Great reel for the $$ but dont expect to pull freight trains away from snags with them, A good test is put some 15/20lb braid on the reel tie it to a pole and walk back, i guarantee you wont be able to snap the line. Money back guarantee from me hehe.
i am pretty confident that you wont even snap 8lb fireline on it


----------



## koich

http://www.motackle.com.au/index.cfm?pr=weekendspecials

that combo is even cheaper this weekend.


----------



## imnotoriginal

Mate, I've owned a shimano sedona for over four years now and I must say it's performed above my expectations in every facet. This reel has landed some good size fish and is still going strong. The only replacement I have needed in that time was a change of drag washer, hardly surprising considering I use this rod at least 80% of my fishing time on the water. I paid $98 for it, but have seen them as low as $79 on special.
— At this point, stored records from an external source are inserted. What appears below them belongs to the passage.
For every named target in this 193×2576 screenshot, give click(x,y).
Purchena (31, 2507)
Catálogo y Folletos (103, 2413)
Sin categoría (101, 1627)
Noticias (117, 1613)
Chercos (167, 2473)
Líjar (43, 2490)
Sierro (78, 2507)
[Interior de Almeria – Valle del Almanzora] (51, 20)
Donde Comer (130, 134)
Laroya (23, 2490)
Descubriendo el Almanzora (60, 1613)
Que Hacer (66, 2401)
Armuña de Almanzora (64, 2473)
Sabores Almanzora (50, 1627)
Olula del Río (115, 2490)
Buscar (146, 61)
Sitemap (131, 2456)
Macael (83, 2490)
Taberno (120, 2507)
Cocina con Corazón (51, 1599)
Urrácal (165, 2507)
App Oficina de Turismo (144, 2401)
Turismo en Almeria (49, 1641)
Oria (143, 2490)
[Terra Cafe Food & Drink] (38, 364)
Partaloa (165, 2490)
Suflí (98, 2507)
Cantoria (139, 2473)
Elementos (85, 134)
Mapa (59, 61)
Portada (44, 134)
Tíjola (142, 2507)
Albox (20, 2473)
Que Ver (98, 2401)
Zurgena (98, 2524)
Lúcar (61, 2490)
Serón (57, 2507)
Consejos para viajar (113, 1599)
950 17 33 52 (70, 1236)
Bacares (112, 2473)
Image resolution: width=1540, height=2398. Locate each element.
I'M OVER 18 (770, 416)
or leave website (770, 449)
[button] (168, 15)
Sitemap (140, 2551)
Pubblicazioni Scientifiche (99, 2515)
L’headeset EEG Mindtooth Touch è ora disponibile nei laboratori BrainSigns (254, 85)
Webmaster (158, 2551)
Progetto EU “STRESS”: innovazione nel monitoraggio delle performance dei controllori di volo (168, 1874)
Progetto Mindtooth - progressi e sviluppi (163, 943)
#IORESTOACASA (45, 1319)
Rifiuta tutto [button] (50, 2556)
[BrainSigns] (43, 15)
A fantastic reel for the price and remarkably tough.
Joel


----------



## grimo82

i have the sedona 2500 and 8000.

Both great reels (hence why i have two). the 2500 is perfect on my dropshot for flatties, bream bass, whiting and pulled in a 72cm tailer the other day that gave me what for a 6lb.

I have to 8000 matched to a shim backbone 8-10kg with 20lb braid and does all my heavy work - great on the kingys etc.

im after a 4000 as well, just waiting for the mto come up for $89 again.


----------